◆ Given information ◆
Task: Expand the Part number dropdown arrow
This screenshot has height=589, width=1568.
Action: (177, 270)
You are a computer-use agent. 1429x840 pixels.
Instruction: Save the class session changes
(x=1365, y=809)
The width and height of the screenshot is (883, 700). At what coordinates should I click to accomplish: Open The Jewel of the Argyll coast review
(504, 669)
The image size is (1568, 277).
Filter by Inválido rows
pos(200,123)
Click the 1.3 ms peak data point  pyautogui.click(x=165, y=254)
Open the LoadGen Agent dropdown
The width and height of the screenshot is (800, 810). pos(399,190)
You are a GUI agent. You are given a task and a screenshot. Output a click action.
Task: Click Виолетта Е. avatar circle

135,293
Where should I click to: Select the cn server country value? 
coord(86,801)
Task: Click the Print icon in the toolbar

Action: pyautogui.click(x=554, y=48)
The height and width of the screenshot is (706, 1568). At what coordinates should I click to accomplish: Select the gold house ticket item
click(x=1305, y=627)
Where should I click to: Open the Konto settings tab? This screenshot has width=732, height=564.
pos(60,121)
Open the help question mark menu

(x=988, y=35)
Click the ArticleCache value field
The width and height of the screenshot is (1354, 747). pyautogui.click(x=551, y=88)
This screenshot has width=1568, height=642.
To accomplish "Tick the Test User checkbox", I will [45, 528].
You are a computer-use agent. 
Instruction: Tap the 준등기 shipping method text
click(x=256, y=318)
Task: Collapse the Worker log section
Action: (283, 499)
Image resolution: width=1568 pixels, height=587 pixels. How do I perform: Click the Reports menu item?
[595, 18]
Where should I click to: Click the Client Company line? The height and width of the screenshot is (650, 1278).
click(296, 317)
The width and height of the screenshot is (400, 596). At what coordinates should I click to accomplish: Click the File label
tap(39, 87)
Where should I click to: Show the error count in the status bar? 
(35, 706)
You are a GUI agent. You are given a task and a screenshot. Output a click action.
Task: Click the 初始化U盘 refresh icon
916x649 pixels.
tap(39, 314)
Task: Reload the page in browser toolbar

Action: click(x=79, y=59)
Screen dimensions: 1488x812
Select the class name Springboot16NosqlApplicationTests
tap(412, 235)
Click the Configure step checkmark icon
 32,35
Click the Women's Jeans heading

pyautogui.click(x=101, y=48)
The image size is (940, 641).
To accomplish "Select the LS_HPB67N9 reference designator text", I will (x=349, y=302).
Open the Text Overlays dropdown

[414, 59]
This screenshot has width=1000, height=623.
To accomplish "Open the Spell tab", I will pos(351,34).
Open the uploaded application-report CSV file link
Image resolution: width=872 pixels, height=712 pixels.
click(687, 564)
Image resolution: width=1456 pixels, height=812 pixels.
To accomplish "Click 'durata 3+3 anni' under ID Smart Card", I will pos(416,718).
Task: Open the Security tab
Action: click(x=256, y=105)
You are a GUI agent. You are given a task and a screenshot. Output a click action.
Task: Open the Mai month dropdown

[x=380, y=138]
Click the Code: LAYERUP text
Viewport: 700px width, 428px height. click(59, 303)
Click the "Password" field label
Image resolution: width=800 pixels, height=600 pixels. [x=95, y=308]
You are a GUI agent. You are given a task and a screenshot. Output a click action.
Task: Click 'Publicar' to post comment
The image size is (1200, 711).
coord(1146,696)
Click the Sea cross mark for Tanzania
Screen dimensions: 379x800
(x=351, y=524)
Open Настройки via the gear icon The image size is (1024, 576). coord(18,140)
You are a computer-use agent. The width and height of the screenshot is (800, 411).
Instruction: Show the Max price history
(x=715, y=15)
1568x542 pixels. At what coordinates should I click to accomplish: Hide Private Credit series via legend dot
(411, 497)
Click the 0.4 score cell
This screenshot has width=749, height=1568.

◆ Work instructions ◆
Your answer must be the lines from the one containing "Open the uploaded" to the last line of the entries, repeated exactly and with nothing else.

◆ Answer for this exercise ◆
Open the uploaded application-report CSV file link
Image resolution: width=872 pixels, height=712 pixels.
click(687, 564)
Image resolution: width=1456 pixels, height=812 pixels.
To accomplish "Click 'durata 3+3 anni' under ID Smart Card", I will pos(416,718).
Task: Open the Security tab
Action: click(x=256, y=105)
You are a GUI agent. You are given a task and a screenshot. Output a click action.
Task: Open the Mai month dropdown

[x=380, y=138]
Click the Code: LAYERUP text
Viewport: 700px width, 428px height. click(59, 303)
Click the "Password" field label
Image resolution: width=800 pixels, height=600 pixels. [x=95, y=308]
You are a GUI agent. You are given a task and a screenshot. Output a click action.
Task: Click 'Publicar' to post comment
The image size is (1200, 711).
coord(1146,696)
Click the Sea cross mark for Tanzania
Screen dimensions: 379x800
(x=351, y=524)
Open Настройки via the gear icon The image size is (1024, 576). coord(18,140)
You are a computer-use agent. The width and height of the screenshot is (800, 411).
Instruction: Show the Max price history
(x=715, y=15)
1568x542 pixels. At what coordinates should I click to accomplish: Hide Private Credit series via legend dot
(411, 497)
Click the 0.4 score cell
This screenshot has width=749, height=1568.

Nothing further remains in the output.